Belirtilen düzenlemeler gereğince …, bu piyasada kamu gücü kullanan kamu tüzel kişisi olarak değil, eşit taraf konumunda olan bir şirket olarak faaliyet göstermektedir. …’ın hisselerinin kamuya ait olması ve Kamu İktisadi Teşebbüsü konumunda olması, Türk Ticaret Kanunu anlamında şirket olmasını ve özel hukuk hükümlerine göre faaliyet gösteriyor olmasını ortadan kaldırmamaktadır. Özel hukuk hükümlerine göre faaliyet gösteren … ile tamamen özel hukuk tüzel kişisi konumunda olan piyasa katılımcıları arasındaki tüm ilişkiler özel hukuk hükümlerine tabi olması gerekmektedir. Dolayısıyla taraflar arasındaki tüm sözleşmeler özel hukuk sözleşmeleridir.

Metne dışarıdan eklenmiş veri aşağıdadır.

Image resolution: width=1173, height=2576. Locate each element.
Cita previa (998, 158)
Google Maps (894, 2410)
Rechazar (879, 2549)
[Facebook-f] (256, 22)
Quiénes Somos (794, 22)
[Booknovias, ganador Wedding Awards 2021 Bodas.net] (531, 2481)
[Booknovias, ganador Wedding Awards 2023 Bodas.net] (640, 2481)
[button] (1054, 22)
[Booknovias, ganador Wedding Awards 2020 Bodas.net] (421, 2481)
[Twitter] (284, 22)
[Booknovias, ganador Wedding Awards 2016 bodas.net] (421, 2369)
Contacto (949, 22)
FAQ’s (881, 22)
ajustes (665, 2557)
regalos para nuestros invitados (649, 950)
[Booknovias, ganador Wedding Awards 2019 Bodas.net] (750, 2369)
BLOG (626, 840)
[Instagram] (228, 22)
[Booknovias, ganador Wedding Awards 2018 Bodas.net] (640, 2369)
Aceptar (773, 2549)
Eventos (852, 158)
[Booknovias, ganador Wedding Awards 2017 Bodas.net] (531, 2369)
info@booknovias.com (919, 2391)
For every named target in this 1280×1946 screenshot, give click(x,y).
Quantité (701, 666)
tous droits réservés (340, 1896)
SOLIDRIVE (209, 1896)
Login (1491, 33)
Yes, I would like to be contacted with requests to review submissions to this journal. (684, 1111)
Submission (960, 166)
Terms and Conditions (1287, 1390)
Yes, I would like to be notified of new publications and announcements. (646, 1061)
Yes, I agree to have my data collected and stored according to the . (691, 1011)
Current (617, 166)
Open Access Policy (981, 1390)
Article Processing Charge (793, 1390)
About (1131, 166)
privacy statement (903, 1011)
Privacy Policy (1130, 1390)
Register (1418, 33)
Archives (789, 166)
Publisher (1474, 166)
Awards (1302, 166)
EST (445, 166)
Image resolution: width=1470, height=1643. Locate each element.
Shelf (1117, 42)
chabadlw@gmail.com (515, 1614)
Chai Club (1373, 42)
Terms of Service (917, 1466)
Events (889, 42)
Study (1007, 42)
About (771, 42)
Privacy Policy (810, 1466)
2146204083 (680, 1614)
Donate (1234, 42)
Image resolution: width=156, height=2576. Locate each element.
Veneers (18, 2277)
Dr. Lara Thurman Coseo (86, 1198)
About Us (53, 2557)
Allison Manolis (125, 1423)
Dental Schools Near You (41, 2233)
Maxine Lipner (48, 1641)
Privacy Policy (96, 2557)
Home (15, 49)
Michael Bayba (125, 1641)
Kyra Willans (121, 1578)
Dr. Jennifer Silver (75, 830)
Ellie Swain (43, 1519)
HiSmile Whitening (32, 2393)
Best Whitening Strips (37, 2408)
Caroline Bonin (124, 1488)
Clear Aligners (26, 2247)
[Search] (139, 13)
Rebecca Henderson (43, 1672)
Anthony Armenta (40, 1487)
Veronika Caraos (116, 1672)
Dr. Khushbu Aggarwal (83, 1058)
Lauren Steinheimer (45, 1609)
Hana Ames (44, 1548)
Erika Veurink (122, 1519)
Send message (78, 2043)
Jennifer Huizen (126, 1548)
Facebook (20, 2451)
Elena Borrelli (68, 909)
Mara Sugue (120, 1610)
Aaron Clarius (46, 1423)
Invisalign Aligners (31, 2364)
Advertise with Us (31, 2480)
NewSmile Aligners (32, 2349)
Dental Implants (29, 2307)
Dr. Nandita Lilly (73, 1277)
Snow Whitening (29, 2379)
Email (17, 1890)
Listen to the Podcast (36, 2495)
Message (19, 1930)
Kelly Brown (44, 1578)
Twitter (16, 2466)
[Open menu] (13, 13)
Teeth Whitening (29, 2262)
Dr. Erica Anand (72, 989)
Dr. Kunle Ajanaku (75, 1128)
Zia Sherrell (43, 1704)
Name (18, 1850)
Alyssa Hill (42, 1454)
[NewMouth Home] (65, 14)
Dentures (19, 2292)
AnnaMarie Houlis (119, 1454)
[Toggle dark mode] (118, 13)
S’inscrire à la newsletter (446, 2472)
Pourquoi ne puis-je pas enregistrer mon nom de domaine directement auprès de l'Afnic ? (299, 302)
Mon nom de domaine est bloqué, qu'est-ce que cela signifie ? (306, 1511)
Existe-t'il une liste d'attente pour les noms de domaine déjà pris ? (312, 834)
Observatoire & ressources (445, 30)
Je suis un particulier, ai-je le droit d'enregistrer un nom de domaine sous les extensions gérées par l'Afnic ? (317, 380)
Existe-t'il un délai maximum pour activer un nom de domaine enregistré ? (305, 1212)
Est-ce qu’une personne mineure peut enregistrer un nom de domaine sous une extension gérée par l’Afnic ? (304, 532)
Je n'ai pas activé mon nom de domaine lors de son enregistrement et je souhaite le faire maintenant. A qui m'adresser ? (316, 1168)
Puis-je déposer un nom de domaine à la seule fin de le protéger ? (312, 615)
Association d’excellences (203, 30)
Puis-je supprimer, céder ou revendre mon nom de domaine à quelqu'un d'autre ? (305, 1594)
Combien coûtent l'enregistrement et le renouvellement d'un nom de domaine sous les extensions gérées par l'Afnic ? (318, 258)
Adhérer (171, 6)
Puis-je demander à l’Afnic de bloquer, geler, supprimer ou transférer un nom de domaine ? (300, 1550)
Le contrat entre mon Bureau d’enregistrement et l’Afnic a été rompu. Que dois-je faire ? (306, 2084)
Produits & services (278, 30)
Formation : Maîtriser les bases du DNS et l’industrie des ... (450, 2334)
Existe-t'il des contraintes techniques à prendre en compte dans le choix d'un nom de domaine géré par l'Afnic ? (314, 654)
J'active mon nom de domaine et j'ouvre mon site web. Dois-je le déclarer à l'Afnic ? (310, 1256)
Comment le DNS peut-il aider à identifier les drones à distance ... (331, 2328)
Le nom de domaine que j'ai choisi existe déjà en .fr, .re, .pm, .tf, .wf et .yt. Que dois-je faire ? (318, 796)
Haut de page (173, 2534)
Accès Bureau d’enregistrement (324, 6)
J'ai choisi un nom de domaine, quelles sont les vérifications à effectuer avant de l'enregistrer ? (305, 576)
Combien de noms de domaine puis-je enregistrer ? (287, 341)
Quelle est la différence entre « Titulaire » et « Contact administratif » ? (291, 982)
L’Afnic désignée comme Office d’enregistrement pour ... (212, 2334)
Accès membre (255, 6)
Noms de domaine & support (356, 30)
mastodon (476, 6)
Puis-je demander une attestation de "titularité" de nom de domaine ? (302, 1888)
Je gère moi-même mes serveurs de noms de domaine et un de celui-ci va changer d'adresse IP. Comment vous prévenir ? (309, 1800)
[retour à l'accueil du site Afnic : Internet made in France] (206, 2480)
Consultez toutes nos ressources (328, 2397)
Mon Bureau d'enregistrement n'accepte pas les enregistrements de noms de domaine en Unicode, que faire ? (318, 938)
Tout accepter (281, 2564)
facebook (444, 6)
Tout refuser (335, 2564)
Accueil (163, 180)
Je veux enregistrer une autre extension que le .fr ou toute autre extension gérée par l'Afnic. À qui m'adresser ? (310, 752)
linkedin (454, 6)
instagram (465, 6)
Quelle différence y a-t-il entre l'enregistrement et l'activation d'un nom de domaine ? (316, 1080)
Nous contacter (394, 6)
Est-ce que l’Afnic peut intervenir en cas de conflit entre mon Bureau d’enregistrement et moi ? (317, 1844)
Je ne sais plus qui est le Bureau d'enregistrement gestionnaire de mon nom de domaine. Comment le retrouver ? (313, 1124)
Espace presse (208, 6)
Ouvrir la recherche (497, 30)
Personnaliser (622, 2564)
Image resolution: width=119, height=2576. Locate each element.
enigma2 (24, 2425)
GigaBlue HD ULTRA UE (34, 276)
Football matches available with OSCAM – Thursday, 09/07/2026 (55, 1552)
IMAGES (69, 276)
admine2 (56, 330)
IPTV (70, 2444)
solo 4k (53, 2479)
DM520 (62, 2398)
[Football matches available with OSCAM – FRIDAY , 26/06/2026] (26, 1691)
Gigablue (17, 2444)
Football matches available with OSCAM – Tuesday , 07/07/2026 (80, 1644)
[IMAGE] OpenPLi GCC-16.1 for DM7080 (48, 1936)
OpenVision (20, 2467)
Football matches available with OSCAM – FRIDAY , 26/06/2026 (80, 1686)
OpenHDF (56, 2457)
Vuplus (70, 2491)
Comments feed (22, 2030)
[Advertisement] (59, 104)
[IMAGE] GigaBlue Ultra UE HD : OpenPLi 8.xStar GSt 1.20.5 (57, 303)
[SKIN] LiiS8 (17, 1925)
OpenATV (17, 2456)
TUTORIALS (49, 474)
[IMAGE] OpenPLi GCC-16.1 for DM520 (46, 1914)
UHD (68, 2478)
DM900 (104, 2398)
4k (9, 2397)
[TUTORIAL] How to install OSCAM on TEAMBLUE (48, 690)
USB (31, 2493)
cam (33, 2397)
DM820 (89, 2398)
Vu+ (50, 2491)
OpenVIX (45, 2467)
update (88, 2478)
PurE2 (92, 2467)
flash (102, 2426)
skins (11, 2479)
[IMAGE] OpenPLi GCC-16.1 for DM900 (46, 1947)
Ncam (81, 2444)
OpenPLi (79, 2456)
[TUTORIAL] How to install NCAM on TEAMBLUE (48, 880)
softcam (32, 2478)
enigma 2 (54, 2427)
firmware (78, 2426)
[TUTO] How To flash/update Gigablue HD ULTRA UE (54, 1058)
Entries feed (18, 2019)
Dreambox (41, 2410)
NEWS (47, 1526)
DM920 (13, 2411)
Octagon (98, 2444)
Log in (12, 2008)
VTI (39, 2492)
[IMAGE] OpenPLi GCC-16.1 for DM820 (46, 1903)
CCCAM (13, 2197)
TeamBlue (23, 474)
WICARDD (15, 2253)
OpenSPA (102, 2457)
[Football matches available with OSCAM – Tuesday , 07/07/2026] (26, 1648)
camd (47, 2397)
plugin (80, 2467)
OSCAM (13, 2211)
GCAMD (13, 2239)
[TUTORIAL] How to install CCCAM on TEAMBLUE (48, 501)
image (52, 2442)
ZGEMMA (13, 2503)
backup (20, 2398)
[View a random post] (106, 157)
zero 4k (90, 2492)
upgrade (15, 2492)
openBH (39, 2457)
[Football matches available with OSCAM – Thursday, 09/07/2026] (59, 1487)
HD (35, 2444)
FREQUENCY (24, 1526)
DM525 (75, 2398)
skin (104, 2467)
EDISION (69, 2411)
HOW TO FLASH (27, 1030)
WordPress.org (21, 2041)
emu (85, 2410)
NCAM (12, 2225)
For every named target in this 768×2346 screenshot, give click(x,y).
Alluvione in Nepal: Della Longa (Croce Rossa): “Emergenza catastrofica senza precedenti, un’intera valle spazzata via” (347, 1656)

Bu nedenle davacının 6102 Sayılı TTK’nın 16/1 maddesi gereğince tacir olduğunu kabulde yasal zorunluluk bulunmaktadır.
Davalı da davacı gibi 6102 Sayılı TTK’nın 16/1 maddesi gereğince özel hukuk tüzel kişisi tacir olup, taraflar arasındaki sözleşme ticari faaliyet alanıyla ilgili olması sebebiyle davanın nispi ticari davaya vücut verdiği ve dolayısıyla Mahkememizin görevli olduğu anlaşılmakla davalının görev yönünden yapmış olduğu dava şartı itirazına itibar edilmemiştir.
2.ZAMANAŞIMI
Her ne kadar davalı, davacının talep etmiş olduğu alacağın zamanaşımına uğradığını iddia etmiş ise de 6098 Sayılı Türk Borçlar Kanunumuzun 146/1 maddesi gereğince taraflar arasındaki sözleşme ilişkisinden kaynaklanan alacağın 10 yıllık zamanaşımı süresine tabi olduğu, taraflar arasındaki sözleşme tarihi ve dava tarihi nazara alındığında zamanaşımı süresinin dolmadığı anlaşılmakla davalı vekilinin bu yöndeki define itibar edilmemiştir.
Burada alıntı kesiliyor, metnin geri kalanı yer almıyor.